TASK OBJECTIVE.
Return the text of every record below word for word, without the pictures.

MATERIAL PROVIDED.
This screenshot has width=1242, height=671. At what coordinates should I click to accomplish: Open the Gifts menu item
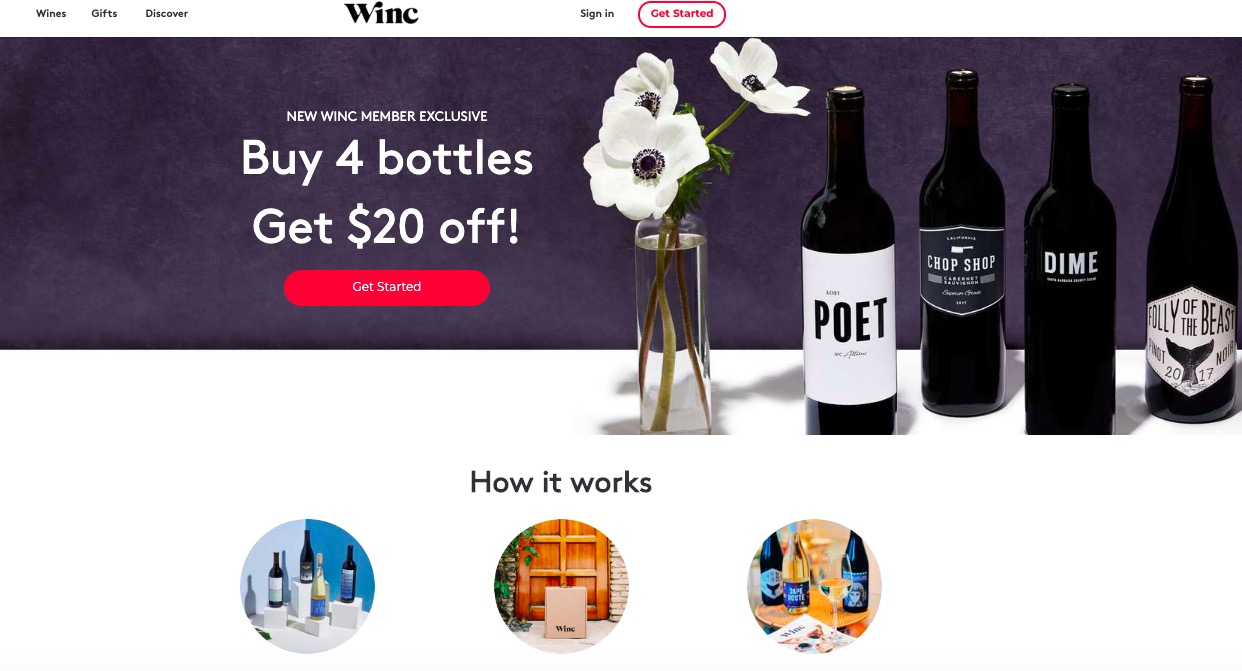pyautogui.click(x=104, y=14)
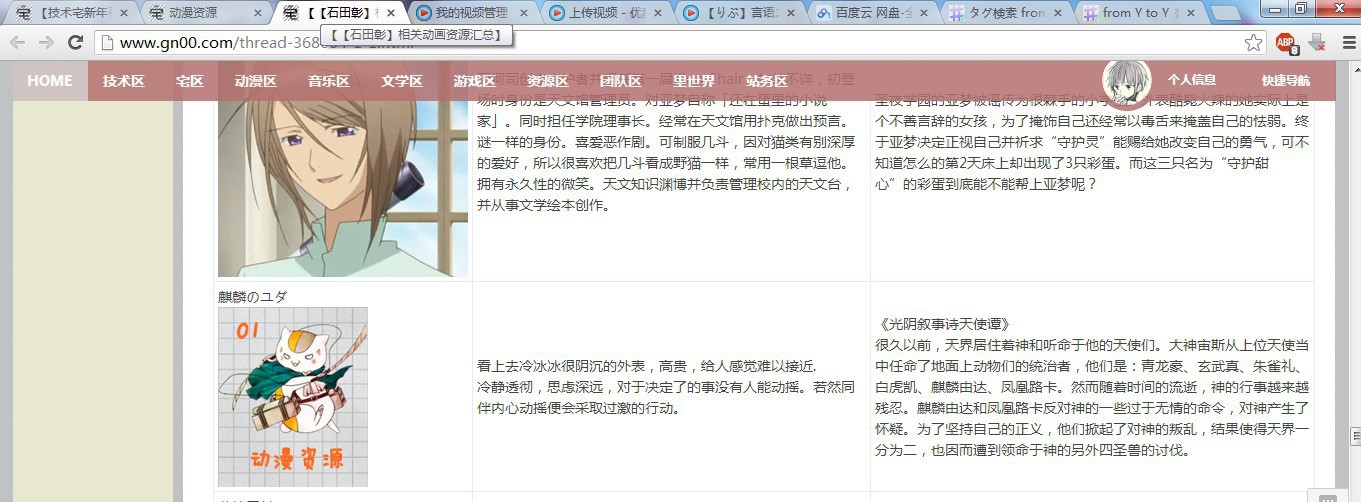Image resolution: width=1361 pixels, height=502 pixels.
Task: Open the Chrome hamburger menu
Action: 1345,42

WORKED ANSWER.
This screenshot has width=1242, height=671. At what coordinates should I click to accomplish: Open the Gifts menu item
pyautogui.click(x=104, y=14)
Image resolution: width=1361 pixels, height=502 pixels.
Task: Open the Chrome hamburger menu
Action: 1345,42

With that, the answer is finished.